PASSAGE SHOWN:
== Segment start ==

Out In The Open

Court-imposed 'red zones' separate vulnerable people from social services, say outreach workers

When Mary was released from jail a few years ago after a drug charge, a court prohibited her from returning to her neighbourhood. Inside that neighbourhood were her homeless shelter, methadone clinic and welfare office.

Mary was released from jail after a drug charge. A court prohibited her from returning to her neighbourhood.

A sticker on the window of STS Pharmacy in downtown Victoria. Naloxone is a drug that can counteract an opioid overdose. (Nicole Crescenzi/CBC)

Mary Howlett's been homeless in Victoria since 2003.

"I'm currently just trying to get back on my feet after about 15 years of pretty hardcore addiction, actually," she says. 

"I've had some run-ins from the cops in the last couple of years, and that's changed my life a lot."

Mary was arrested a few years ago on a drug trafficking charge. She says she'd sold $10 of heroin to a guy to support her own addiction. That guy turned out to be an undercover police officer. 

After spending a couple of months in jail, she was released. But as a condition of her release, the court imposed a one-year "red zone" on her. It restricted her movement. She wasn't allowed to spend time in the neighbourhood where the drug deal happened.

The problem was, the homeless shelter she'd be living in was in that area. So were social services she'd come to rely upon. 

"So I couldn't move back to where I had just moved into with all my stuff, nor could I access the welfare office or the methadone clinic, because all those three things were on the block," she says.

"Red zones" are common in Canada. Courts impose them in cities all across the country, typically on recommendations from police officers. 

They're similar to restraining orders. They prohibit people from being in certain places, either as a condition of bail or probation. And if they're caught in that place, they can be jailed. 

But unlike restraining orders, which prevent people from going near their victims, red zones are geographical. They typically cover high-crime areas. The idea is to disrupt criminal patterns and remove threatening individuals. 
Jack Phillips is an outreach worker with SOLID Outreach in Victoria. (Nicole Crescenzi/CBC)

Jack Phillips, a former homeless man and drug user himself, is now an outreach worker in downtown Victoria. He says red zones merely separate vulnerable people from the services they need.

== Segment end ==

STUDY MATERIAL:
== Segment start ==

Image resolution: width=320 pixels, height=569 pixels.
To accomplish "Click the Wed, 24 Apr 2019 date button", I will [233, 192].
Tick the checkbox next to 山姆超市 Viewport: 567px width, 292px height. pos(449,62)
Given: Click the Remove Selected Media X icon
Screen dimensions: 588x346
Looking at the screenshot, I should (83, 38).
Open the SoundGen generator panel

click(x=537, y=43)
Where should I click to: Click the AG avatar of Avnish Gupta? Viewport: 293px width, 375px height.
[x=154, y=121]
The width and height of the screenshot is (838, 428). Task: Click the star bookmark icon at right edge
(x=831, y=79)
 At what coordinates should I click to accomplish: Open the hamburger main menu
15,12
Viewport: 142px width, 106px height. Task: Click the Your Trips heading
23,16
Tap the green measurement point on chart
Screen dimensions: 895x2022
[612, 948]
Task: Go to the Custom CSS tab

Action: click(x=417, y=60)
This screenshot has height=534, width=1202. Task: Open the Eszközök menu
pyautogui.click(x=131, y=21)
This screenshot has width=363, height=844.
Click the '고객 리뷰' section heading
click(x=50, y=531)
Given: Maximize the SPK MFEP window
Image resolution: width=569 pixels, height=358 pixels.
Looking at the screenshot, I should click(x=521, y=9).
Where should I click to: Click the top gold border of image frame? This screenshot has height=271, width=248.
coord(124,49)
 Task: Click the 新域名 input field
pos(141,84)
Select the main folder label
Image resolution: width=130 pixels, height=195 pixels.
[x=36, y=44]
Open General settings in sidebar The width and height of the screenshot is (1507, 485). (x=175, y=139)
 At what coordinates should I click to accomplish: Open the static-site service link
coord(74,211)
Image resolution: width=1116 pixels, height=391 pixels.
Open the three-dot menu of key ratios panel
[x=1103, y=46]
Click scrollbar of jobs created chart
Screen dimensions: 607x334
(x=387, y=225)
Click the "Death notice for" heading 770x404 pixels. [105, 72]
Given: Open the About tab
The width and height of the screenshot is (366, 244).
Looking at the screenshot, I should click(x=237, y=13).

== Segment end ==

Reproduce the red zones article word for word, from its headline through its final sentence. The lines have no connection to the red zones article.

RESPONSE TO THIS TASK:
Out In The Open

Court-imposed 'red zones' separate vulnerable people from social services, say outreach workers

When Mary was released from jail a few years ago after a drug charge, a court prohibited her from returning to her neighbourhood. Inside that neighbourhood were her homeless shelter, methadone clinic and welfare office.

Mary was released from jail after a drug charge. A court prohibited her from returning to her neighbourhood.

A sticker on the window of STS Pharmacy in downtown Victoria. Naloxone is a drug that can counteract an opioid overdose. (Nicole Crescenzi/CBC)

Mary Howlett's been homeless in Victoria since 2003.

"I'm currently just trying to get back on my feet after about 15 years of pretty hardcore addiction, actually," she says. 

"I've had some run-ins from the cops in the last couple of years, and that's changed my life a lot."

Mary was arrested a few years ago on a drug trafficking charge. She says she'd sold $10 of heroin to a guy to support her own addiction. That guy turned out to be an undercover police officer. 

After spending a couple of months in jail, she was released. But as a condition of her release, the court imposed a one-year "red zone" on her. It restricted her movement. She wasn't allowed to spend time in the neighbourhood where the drug deal happened.

The problem was, the homeless shelter she'd be living in was in that area. So were social services she'd come to rely upon. 

"So I couldn't move back to where I had just moved into with all my stuff, nor could I access the welfare office or the methadone clinic, because all those three things were on the block," she says.

"Red zones" are common in Canada. Courts impose them in cities all across the country, typically on recommendations from police officers. 

They're similar to restraining orders. They prohibit people from being in certain places, either as a condition of bail or probation. And if they're caught in that place, they can be jailed. 

But unlike restraining orders, which prevent people from going near their victims, red zones are geographical. They typically cover high-crime areas. The idea is to disrupt criminal patterns and remove threatening individuals. 
Jack Phillips is an outreach worker with SOLID Outreach in Victoria. (Nicole Crescenzi/CBC)

Jack Phillips, a former homeless man and drug user himself, is now an outreach worker in downtown Victoria. He says red zones merely separate vulnerable people from the services they need.